Discussion in 'Computers, Hardware, and Operating Systems' started by WA9SVD, Feb 19, 2018.
Mine too! Vanna too!
Which SSD did you get?
I'd have to find receipt, got it from microcenter, not a name brand, but I am mostly using this computer for browsing the web, nothing critical is stored.
Ah. I've been thinking of doing the same to my late 2012 Mac Mini.
Do it! I changed out the stock drive in my MacMini (Late 2012) with an SSD drive--well worth the money for the performance increase! (It's not a night-and-day difference but it's definitely substantial.) I bought a Samsung 1TB SSD from Amazon and downloaded the installation instructions (for 6,2; 6,1 is a different vid) from Other World Computing. It was easy to do except for one step: getting the stupid antenna grid to seat properly--you have to position it juuuuust right or it won't seat.

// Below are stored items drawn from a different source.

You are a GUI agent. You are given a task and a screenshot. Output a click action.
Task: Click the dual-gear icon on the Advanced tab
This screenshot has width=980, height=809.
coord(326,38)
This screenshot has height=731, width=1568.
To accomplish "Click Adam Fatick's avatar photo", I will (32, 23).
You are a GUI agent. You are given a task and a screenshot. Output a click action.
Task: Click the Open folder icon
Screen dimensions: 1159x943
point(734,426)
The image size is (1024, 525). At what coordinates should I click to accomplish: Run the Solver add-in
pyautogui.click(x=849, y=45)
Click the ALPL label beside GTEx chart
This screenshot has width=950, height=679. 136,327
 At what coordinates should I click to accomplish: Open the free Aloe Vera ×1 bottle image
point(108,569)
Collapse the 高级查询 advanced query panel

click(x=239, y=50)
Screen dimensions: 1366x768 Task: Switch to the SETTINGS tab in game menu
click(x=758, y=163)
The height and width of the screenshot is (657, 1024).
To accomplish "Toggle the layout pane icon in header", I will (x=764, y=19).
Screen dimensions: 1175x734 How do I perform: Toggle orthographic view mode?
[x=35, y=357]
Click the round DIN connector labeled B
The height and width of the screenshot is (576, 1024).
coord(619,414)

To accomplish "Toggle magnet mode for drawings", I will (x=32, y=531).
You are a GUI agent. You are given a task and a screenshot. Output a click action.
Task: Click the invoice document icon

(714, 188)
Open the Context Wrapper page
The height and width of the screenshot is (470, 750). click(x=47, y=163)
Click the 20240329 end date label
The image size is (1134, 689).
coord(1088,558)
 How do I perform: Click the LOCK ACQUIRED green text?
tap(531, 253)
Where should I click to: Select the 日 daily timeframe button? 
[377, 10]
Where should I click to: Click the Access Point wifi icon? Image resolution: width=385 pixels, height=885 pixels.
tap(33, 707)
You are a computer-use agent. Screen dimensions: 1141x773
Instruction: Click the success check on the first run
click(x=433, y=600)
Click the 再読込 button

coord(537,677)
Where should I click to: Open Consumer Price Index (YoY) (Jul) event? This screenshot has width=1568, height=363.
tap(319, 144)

Here's the drive I ordered: https://www.amazon.com/gp/product/B00OBRFFAS/ref=oh_aui_search_detailpage?ie=UTF8&psc=1 The trick to extending the life of an SSD is to not exceed around 75% of its capacity--it needs room to digitally "breathe."
Just remember to format the SSD before you install it; I cloned the stock drive to the SSD before the swap to make things easier.
Also, don't forget to read about TRIM: http://osxdaily.com/2015/10/29/use-trimforce-trim-ssd-mac-os-x/
Did you need the rail mount kit, and did you enable TRIM? What OS X version are you running? I'm on the latest High Sierra.
You can use "Disk management" on WIN7 & up to partition & assign drive/partition paths.
Curious? Why spilt into partitions? dual boot? Or other?
No, I didn't need the rail mount kit--I reused the rails from the old drive. (They screw into the sides of the new drive.) Yes, I enabled TRIM and am running High Sierra as well. (Apple is serious with their caution warning when using it since they can't guarantee TRIM will work with third-party SSD drives. YMMV.)
Yes, I saw that warning.
I would guess it's ok with major SSD suppliers (Samsung, Micron, etc.) since that part of their firmware is probably the same as what they do for Apple and other OEMs. But having been in the storage business, I know it doesn't take much to screw it up!